War is the only answer, and yet again, Na’vi and humans are going at it. And if there was any doubt in the first film which side we were to take, in some sort for “Team Na’vi” or “Team Human”, that’s all put aside now. The humans are the bad guys in this narrative. They are the alien invaders coming to take the planet. Even more, than in the first Avatar, the human forces are presented as cynical, greedy and violent to the point of caricature. But when it is backed up by near-perfect world-building, it is easy to believe in it.
Some of the main criticisms against the first Avatar were that the story itself was simple and unrefined and borrowed heavily from other sources. It seemed like director James Cameron was experimenting with a ridiculously high budget at the time and wanted to make something familiar. It worked for most of us, and despite the simple story, we were amazed by how Pandora came alive in front of our eyes. But over a decade of development and planning, the now confident (some would say over-confident) James Cameron is ready to tell us a much deeper and more nuanced story than what came before.
The themes this time around, besides the all-important ones about the protection of climate, are family and retribution. When it becomes known that the brutal Colonel Quaritch (played by Stephen Lang) is back in his own avatar body, Jake Sully is forced to run with his family to protect his Na’vi clan. The journey takes them out towards the coast and the islands, where they must become a part of the island clan Na’vi and learn their ways to earn protection.
But Quaritch and his team of commandos in avatar bodies are on the hunt, and soon Jake must face his own enemy to protect his family and the society they have become a part of.
The first thing you will notice when watching Avatar: The Way of Water is how breathtakingly beautiful it is. It seems almost unreal – or the better word would be real – what James Cameron and his Lightstorm Entertainment have achieved with the help of New Zealand’s Wētā Workshop, Wētā FX and many other companies. Ten years of development make this film, or experience, stand out from everything. When it comes to visual effects, nothing today comes even close.

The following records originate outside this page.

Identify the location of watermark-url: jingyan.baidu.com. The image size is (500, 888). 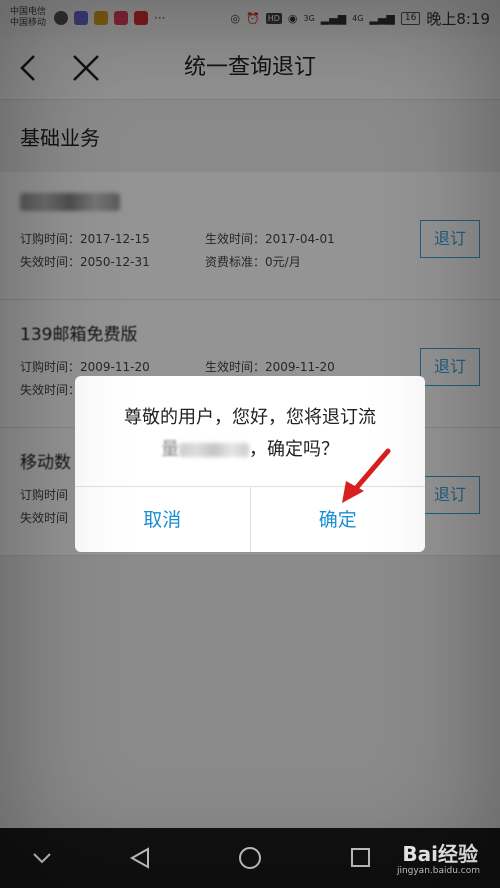
(438, 871).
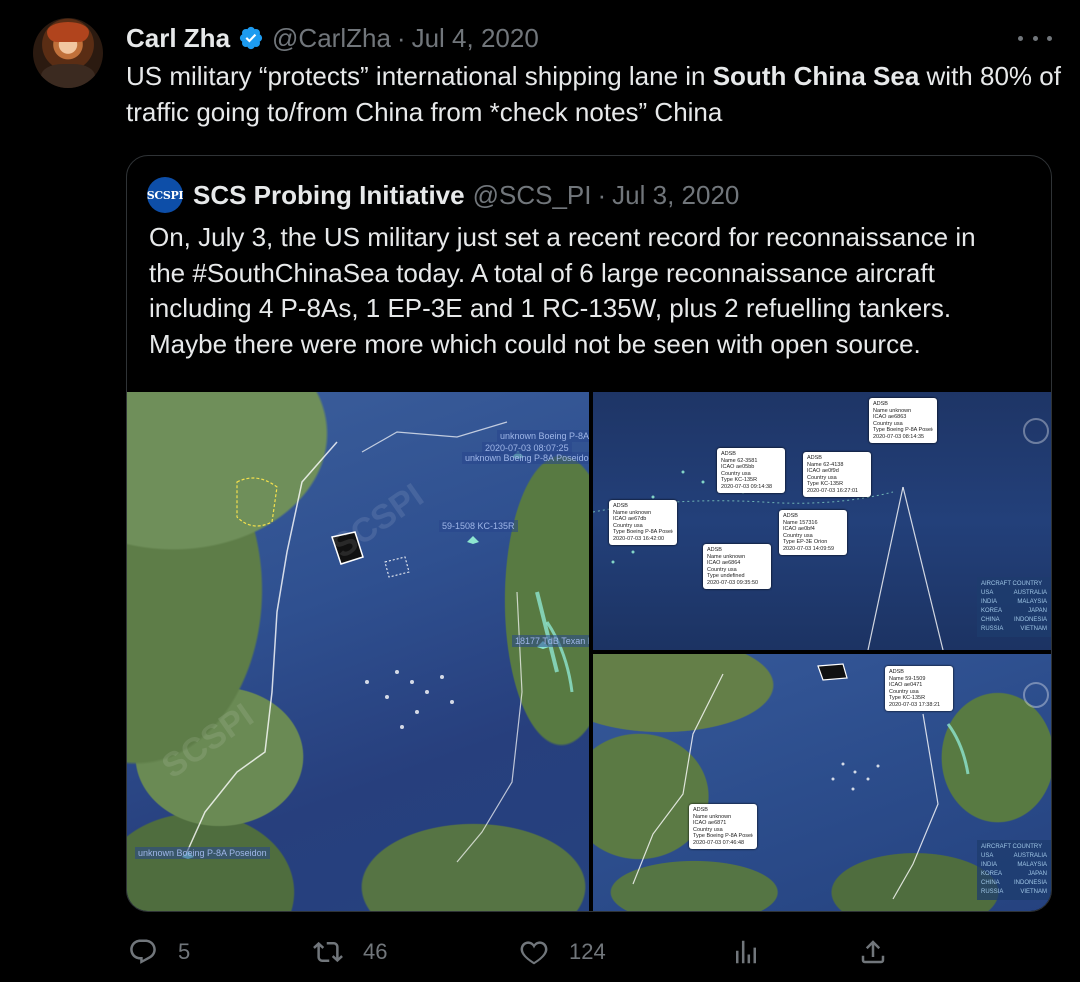  I want to click on avatar-hat, so click(68, 32).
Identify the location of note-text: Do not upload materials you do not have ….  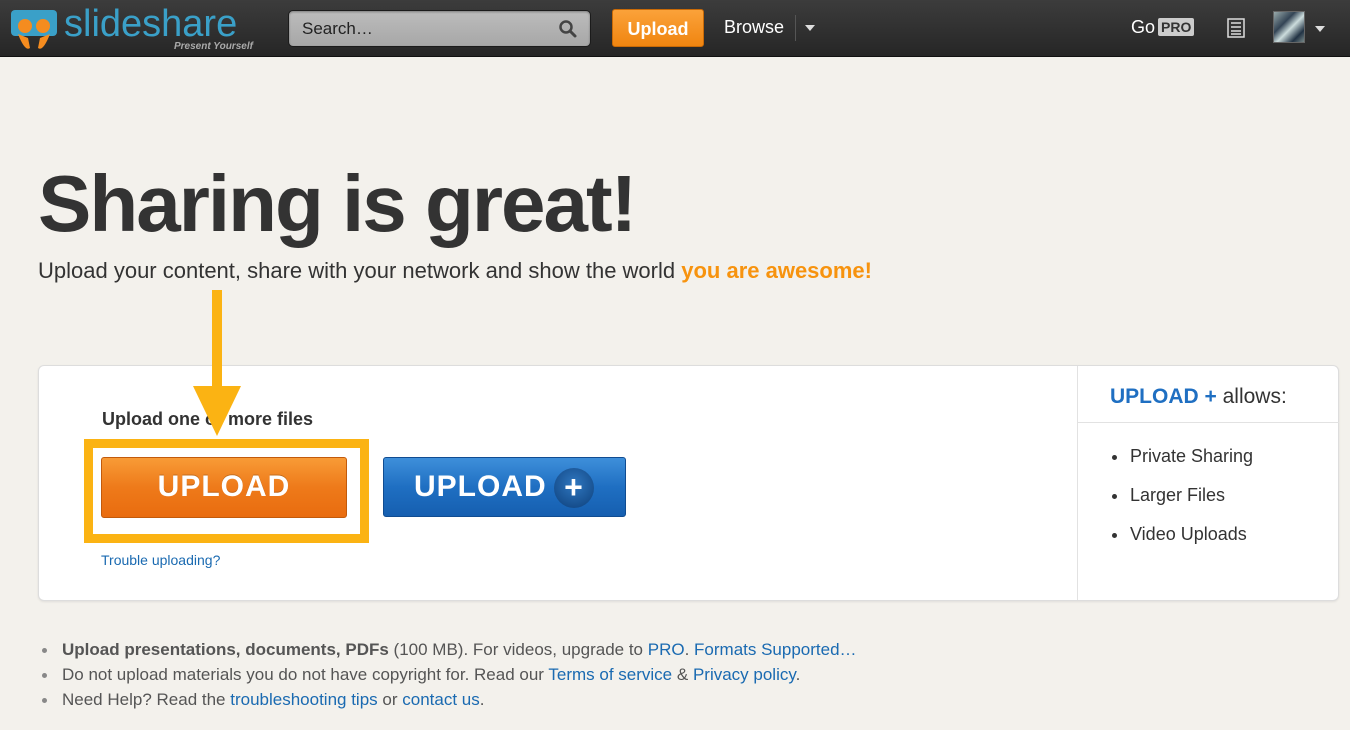
(306, 674).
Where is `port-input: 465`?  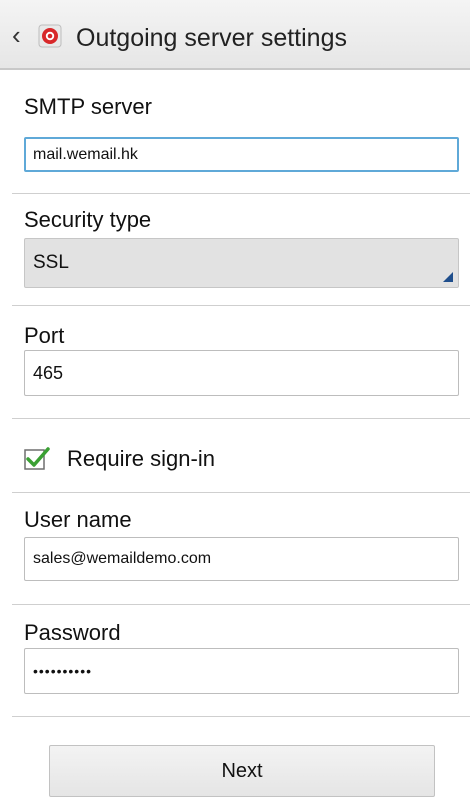 port-input: 465 is located at coordinates (242, 373).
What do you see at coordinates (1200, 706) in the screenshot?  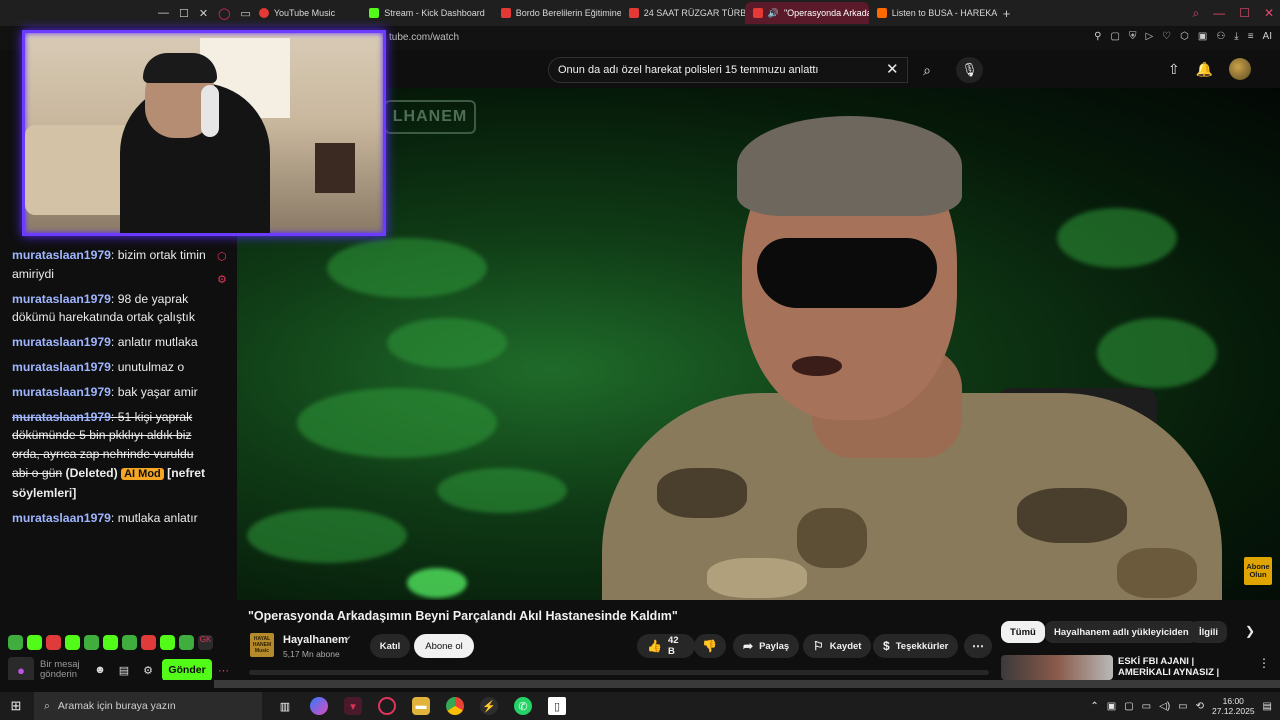 I see `sync-icon: ⟲` at bounding box center [1200, 706].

The state-of-the-art motion capture technology used in Avatar: The Way of Water makes it easy to forget that you are watching digitally created characters. It is also very evident that James Cameron and his team of world-builders have spent a significant amount of time building out their Avatar universe down to the smallest detail. The world feels so much more alive than in most other science fiction.
Avatar: The Way of Water is a visually fantastic experience set in a living, breathing science-fiction universe. With this film, it is clear that James Cameron wants to take the cinema experience to the next level, and it wouldn’t surprise me if it paves the way for a new era in 3D filmmaking, for better or worse. What is certain is that if you want to watch this, do it on the largest screen you can find, and make sure you have 3D glasses firmly placed on your nose when you do so.
Avatar: The Way of Water is the movie for those of us who have missed Pandora. Welcome back!